Brain Damage in Preterm and Full-Term Neonates: Serum Biomarkers for the Early Diagnosis and Intervention

The Brain is vulnerable to numerous insults that can act in the pre-, peri-, and post-natal period. There is growing evidence that demonstrate how oxidative stress (OS) could represent the final common pathway of all these insults. Fetuses and newborns are particularly vulnerable to OS due to their inability to active the antioxidant defenses. Specific molecules involved in OS could be measured in biologic fluids as early biomarkers of neonatal brain injury with an essential role in neuroprotection. Although S-100B seems to be the most studied biomarker, its use in clinical practice is limited by the complexity of brain damage etiopathogenesis and the time of blood sampling in relation to the brain injury.

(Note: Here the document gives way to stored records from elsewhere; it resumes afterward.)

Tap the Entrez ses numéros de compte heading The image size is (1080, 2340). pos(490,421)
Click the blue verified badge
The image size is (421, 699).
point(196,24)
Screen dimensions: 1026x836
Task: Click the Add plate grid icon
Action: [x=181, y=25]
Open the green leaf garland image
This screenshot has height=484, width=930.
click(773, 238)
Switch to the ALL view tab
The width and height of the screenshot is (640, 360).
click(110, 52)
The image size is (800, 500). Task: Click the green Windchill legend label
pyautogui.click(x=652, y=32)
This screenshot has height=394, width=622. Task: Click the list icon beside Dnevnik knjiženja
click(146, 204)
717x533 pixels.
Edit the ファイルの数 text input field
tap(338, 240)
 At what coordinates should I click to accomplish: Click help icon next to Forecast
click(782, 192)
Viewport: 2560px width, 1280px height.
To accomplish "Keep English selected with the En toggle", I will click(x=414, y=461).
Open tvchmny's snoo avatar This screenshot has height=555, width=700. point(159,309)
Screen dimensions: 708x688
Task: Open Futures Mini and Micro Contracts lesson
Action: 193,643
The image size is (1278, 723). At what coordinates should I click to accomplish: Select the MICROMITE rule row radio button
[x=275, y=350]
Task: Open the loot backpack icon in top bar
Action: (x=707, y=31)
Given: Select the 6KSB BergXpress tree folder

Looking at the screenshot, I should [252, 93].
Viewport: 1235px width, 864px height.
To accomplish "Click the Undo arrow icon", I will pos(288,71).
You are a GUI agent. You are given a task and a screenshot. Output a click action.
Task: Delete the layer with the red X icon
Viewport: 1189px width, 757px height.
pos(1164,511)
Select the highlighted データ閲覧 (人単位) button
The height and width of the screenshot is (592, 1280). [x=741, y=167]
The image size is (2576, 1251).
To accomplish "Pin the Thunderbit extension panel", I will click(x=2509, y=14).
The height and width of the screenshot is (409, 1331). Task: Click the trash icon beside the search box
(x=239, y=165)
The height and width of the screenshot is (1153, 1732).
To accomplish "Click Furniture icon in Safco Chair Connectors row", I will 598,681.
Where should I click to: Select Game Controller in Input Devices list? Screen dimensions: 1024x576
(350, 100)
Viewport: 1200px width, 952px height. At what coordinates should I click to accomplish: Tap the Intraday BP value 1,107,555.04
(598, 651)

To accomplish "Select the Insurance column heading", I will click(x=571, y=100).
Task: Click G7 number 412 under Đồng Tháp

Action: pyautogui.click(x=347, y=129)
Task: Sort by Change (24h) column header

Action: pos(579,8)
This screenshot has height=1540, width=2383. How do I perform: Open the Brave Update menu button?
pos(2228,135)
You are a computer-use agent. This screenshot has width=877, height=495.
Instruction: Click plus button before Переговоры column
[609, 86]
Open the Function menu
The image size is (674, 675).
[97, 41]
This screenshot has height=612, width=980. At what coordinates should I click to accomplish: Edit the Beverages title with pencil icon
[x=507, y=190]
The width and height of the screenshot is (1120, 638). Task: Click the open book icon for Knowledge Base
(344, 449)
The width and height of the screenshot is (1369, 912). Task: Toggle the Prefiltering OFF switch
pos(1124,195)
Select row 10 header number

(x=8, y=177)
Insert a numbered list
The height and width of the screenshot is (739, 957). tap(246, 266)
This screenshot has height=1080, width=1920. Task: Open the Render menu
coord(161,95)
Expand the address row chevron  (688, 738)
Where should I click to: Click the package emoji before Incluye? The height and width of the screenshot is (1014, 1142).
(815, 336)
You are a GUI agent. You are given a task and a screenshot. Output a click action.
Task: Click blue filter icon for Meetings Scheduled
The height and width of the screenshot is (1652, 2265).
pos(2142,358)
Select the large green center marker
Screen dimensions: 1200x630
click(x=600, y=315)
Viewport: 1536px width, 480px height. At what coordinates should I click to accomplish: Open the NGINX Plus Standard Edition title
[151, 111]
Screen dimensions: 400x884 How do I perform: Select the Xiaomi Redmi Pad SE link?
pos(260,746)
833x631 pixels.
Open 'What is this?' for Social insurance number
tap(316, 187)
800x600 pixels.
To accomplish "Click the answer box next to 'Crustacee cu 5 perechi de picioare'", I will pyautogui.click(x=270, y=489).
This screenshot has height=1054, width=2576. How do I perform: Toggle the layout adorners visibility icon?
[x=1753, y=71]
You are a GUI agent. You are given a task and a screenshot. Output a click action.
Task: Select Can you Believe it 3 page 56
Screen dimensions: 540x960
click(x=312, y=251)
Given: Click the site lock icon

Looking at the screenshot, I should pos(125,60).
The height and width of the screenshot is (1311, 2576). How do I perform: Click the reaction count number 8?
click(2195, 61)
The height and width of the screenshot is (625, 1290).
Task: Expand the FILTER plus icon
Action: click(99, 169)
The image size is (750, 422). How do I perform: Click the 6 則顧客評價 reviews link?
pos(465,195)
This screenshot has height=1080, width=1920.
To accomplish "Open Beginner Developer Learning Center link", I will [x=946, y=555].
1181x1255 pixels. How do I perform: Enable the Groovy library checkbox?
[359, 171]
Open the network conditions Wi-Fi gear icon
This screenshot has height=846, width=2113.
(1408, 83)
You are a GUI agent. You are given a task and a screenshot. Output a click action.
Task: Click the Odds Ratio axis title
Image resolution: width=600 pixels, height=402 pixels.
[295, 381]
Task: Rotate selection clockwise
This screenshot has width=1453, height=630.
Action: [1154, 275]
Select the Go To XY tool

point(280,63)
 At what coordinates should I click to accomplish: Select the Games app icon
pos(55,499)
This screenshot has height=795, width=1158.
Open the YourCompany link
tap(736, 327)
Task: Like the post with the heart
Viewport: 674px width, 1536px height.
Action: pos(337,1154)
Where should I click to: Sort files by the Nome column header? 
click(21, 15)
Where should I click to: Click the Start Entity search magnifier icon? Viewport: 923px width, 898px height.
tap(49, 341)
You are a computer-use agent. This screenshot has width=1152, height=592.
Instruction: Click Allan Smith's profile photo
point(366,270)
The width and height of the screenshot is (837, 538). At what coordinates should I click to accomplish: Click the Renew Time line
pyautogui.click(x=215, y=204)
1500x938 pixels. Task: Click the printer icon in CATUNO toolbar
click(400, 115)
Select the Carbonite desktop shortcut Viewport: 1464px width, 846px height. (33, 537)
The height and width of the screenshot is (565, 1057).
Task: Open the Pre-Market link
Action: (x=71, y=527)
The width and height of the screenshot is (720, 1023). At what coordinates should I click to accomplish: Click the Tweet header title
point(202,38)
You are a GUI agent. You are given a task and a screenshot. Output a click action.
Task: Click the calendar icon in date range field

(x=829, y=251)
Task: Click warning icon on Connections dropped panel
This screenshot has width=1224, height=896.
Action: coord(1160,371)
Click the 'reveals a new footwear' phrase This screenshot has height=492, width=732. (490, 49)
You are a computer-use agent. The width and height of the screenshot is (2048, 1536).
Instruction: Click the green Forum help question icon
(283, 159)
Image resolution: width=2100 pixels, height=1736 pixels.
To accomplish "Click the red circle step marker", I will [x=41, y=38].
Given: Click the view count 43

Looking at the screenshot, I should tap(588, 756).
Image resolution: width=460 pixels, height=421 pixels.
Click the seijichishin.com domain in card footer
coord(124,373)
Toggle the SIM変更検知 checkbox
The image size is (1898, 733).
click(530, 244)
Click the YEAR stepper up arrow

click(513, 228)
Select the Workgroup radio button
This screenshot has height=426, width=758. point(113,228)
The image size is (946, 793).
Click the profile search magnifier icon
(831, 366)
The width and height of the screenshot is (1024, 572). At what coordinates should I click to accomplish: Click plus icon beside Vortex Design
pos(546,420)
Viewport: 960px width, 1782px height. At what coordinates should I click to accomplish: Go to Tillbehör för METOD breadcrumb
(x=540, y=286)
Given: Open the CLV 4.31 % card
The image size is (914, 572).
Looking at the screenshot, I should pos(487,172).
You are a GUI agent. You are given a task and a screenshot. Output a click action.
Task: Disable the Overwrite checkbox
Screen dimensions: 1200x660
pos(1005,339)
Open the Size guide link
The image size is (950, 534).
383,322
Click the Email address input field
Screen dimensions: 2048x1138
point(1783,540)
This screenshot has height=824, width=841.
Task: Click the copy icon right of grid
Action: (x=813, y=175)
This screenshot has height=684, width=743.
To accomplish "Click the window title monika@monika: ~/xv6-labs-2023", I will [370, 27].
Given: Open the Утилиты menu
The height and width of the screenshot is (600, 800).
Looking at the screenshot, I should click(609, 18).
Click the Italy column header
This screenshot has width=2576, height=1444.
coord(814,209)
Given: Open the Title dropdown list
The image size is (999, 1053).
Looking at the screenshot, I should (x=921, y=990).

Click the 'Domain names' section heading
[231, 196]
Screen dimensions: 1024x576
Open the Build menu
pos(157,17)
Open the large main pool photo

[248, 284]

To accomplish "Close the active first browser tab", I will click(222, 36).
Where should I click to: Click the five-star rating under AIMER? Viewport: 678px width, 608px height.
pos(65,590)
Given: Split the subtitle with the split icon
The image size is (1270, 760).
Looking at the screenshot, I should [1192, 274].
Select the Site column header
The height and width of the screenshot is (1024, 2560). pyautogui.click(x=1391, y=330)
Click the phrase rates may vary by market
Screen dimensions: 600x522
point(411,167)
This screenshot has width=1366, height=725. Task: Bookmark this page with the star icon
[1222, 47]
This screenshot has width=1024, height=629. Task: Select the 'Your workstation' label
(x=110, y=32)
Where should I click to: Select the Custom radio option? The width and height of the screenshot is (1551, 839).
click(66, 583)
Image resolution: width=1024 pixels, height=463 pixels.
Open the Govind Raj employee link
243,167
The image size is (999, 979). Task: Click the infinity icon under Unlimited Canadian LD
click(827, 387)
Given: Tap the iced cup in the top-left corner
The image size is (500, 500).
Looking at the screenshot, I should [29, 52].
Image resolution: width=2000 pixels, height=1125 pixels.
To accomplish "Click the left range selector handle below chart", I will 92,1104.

Reliable early specific serum markers are currently lacking in clinical practice. It is essential to determine if there are specific biomarkers that can help caregivers to monitor the progression of the disease in order to active an early neuroprotective strategy. We aimed to describe, in an educational review, the actual evidence on serum biomarkers for the early identification of newborns at a high risk of neurological diseases. To move the biomarkers from the bench to the bedside, the assays must be not only be of a high sensitivity but suitable for the very rapid processing and return of the results for the clinical practice to act on. For the best prognosis, more studies should focus on the association of these biomarkers to the type and severity of perinatal brain damage.

Automated summary

The brain is susceptible to various insults, and oxidative stress may be the common pathway of these insults. Fetuses and newborns are especially vulnerable to oxidative stress due to their limited antioxidant defenses. Current clinical practice lacks reliable early serum biomarkers for the identification of newborns at high risk of neurological diseases. It is important to identify specific biomarkers for early monitoring and neuroprotective strategies. However, further studies are needed to explore the association of these biomarkers with the type and severity of perinatal brain damage.